Mitigating the epidemic of type I error: ecology and evolution can learn from other disciplines

Parker, Timothy H.; Nakagawa, Shinichi

doi:10.3389/fevo.2014.00076

OPINION article

Front. Ecol. Evol., 25 November 2014

Sec. Behavioral and Evolutionary Ecology

Volume 2 - 2014 | https://doi.org/10.3389/fevo.2014.00076

Mitigating the epidemic of type I error: ecology and evolution can learn from other disciplines

Timothy H. Parker ¹^*

Shinichi Nakagawa ²

1. Biology Department, Whitman College Walla Walla, WA, USA
2. National Centre for Growth and Development, Department of Zoology, University of Otago Dunedin, New Zealand

Article metrics

View details

Citations

7,3k

Views

1,7k

Downloads

Section

In probabilistic disciplines from psychology to cancer biology and behavioral ecology, a disturbing quantity of empirically derived understanding has been challenged and found wanting (Begley and Ellis, 2012; Carpenter, 2012; Parker, 2013). Recently, it was reported that 47 of 53 “landmark” cancer studies from the past decade could not be reproduced (Begley and Ellis, 2012).

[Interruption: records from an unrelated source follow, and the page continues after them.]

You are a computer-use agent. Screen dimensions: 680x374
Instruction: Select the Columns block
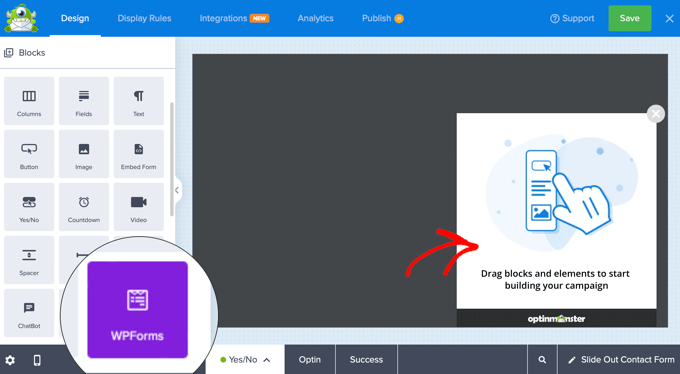coord(29,101)
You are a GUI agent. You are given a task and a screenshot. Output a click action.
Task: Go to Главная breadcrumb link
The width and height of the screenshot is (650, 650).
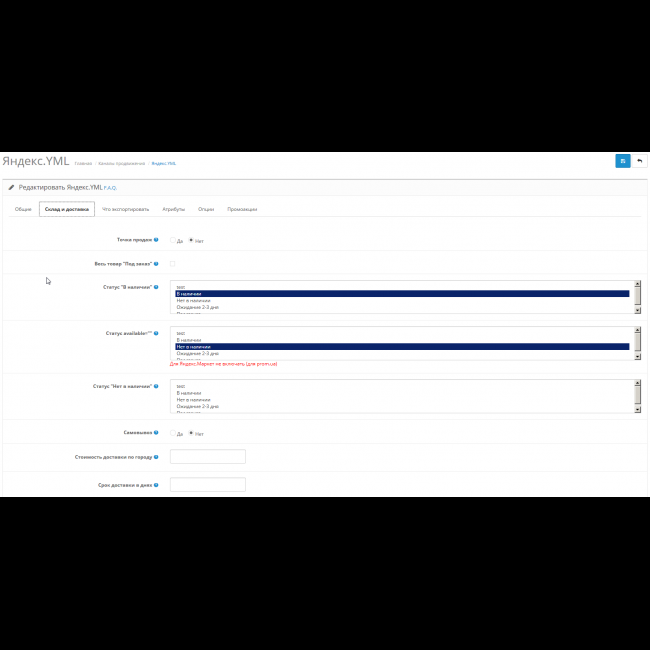83,163
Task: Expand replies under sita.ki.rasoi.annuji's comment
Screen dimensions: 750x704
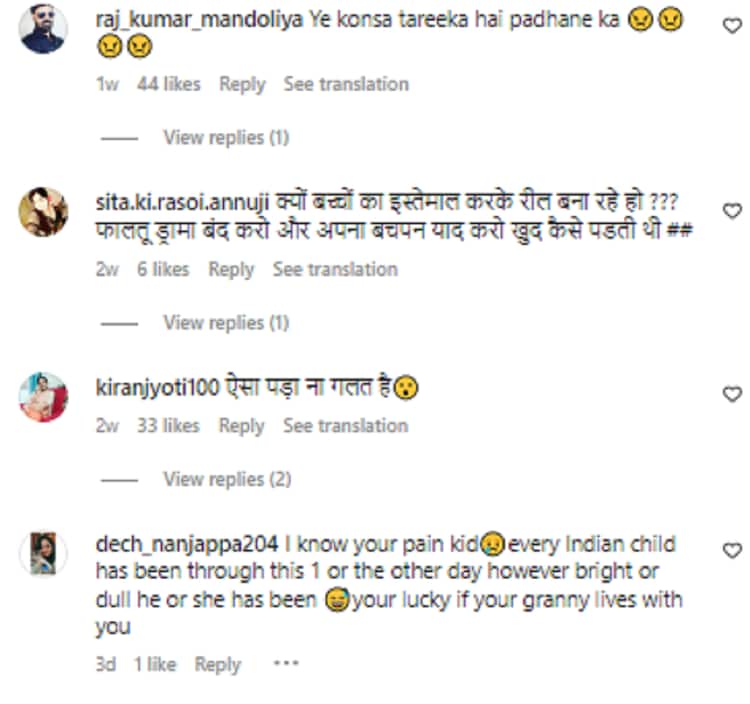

Ongoing attempts to replicate results in psychology (Carpenter, 2012) have found that substantial portions do not stand subsequent tests (Reproducibility Project: https://osf.io/ezcuj/). Although some well-publicized cases of data fabrication have plagued that field recently (Vogel, 2011), much of the lack of repeatability is expected to result from less nefarious forms of bias (Ioannidis, 2005). Closer to home, a recent meta-analysis of studies of plumage color in a European songbird has substantially clouded what had been hailed as a model for the understanding of plumage color and sexual selection (Parker, 2013). The crux of the problem is that the published literature, especially in highly probabilistic systems, suffers from inflated type I error (false positive) rates, and careful replication is too rare to reliably separate the robust results from those resulting from error (Ioannidis, 2005; Parker, 2013). Thus, many published results are incorrect, and these results are too rarely discredited. Concerns about problems of empirical error are receiving attention from prestigious journals (e.g., Nature; Nuzzo, 2014), and in the popular press (e.g., Lehrer, 2010; Anonymous, 2013) they have stimulated a discourse that may be eroding public confidence in science.

Strategies to reduce the problems of inflated error and infrequent replication are emerging in psychology, neuroscience, and medicine (Baker, 2012; Carpenter, 2012). High rates of type I error and low rates of replication may appear to result primarily from the decisions of individual researchers. These researchers are, however, responding to institutional incentive structures. For instance, funding bodies support novel projects to the exclusion of replications, and high impact journals also place a premium on novelty (Palmer, 2000; Kelly, 2006). As another example, most journals select articles based on study outcome rather than just soundness of hypothesis, predictions, and methods (Chambers, 2013). Thus, researchers often choose to report the most interesting subsets of results or pursue other forms of biased reporting rather than reporting the entire set of outcomes (John et al., 2012). Institutions also promote bias, and possibly even academic dishonesty, by basing professional evaluation and remuneration on number of publications and the stature of the journals in which they are published (Qiu, 2010; John et al., 2012). Thus, effective strategies will come from changes in the institutions that influence our research practices, such as professional societies (including journals) and funding agencies (Parker, 2013). It is precisely at this institutional level that psychology and medicine are tackling the challenge of reducing bias and increasing replication. Initiatives in these other disciplines are not necessarily templates directly transferable to ecology and evolution. Yet, such examples should serve to stimulate discussion and they clearly demonstrate that redesigning incentive structures is possible.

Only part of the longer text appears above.